_WORK INSTRUCTIONS_: Please give back only the lines below from the one containing "You are a GUI" to the one containing "Task: Open the help question-mark bubble", each repeated word for word, both ends included.
---- PROVIDED DATA
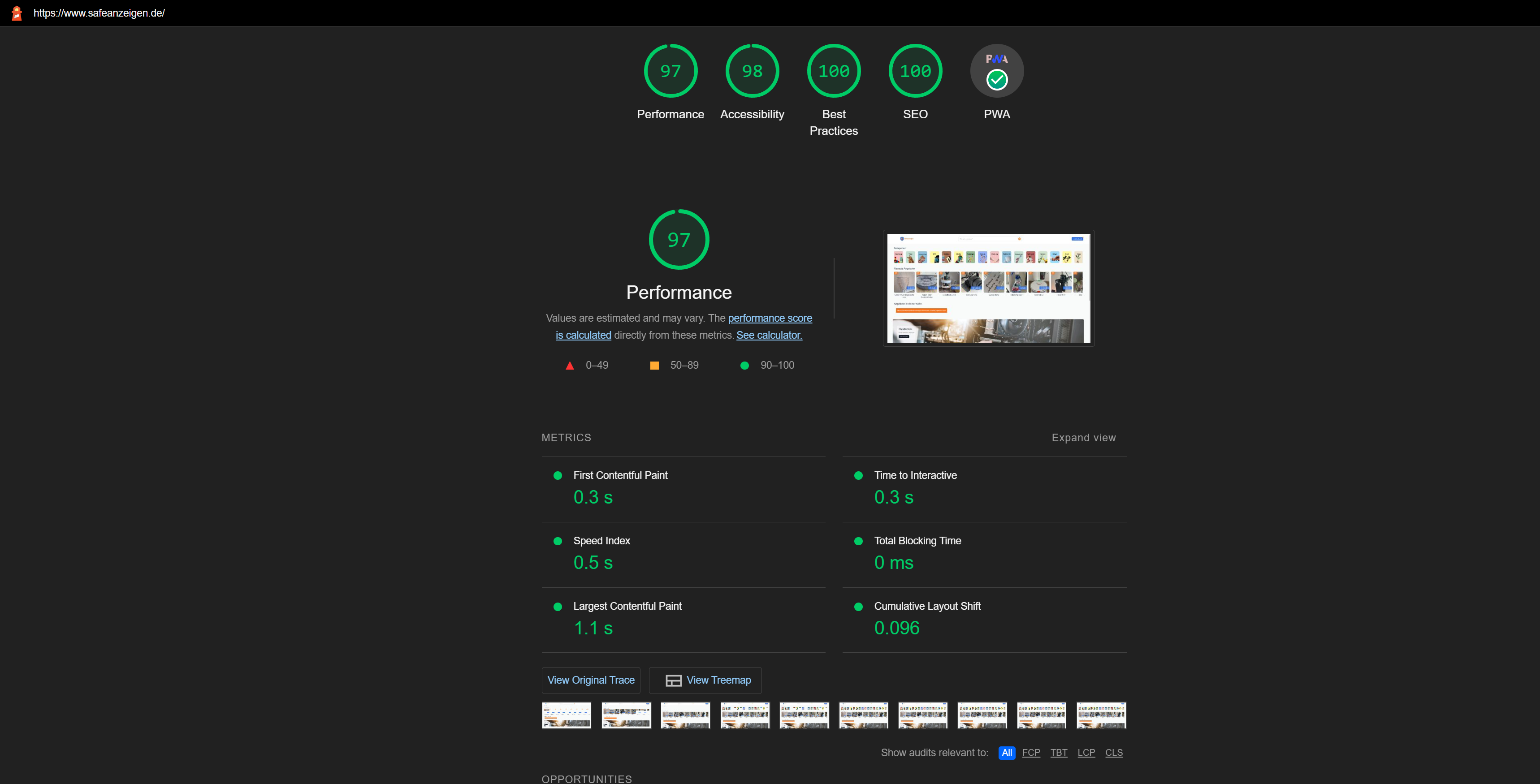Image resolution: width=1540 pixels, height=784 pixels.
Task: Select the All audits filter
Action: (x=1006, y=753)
--------
---- PROVIDED DATA
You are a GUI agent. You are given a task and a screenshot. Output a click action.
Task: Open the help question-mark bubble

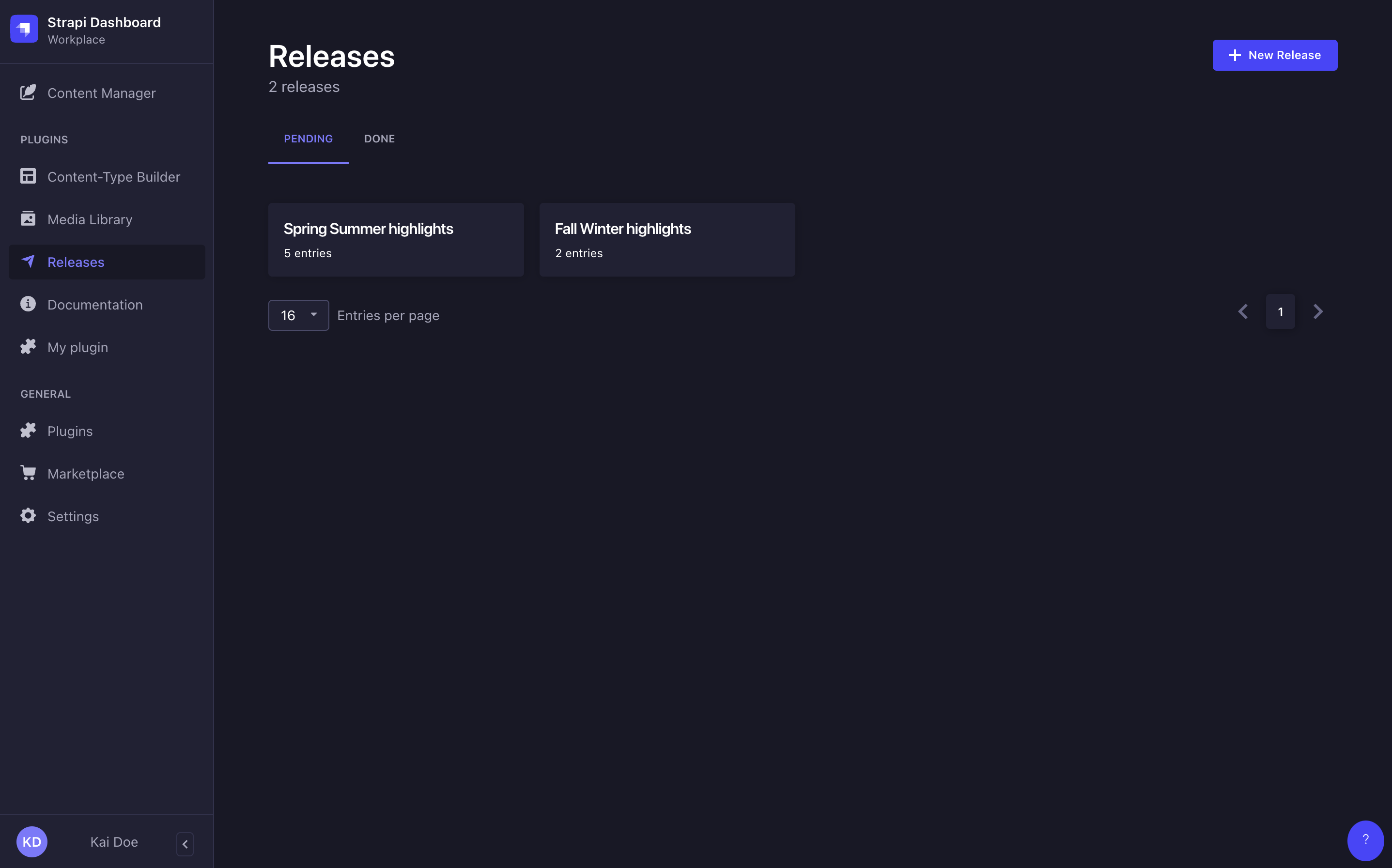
--------
_RESULT FOR THIS TASK_:
You are a GUI agent. You are given a task and a screenshot. Output a click action.
Task: Open the help question-mark bubble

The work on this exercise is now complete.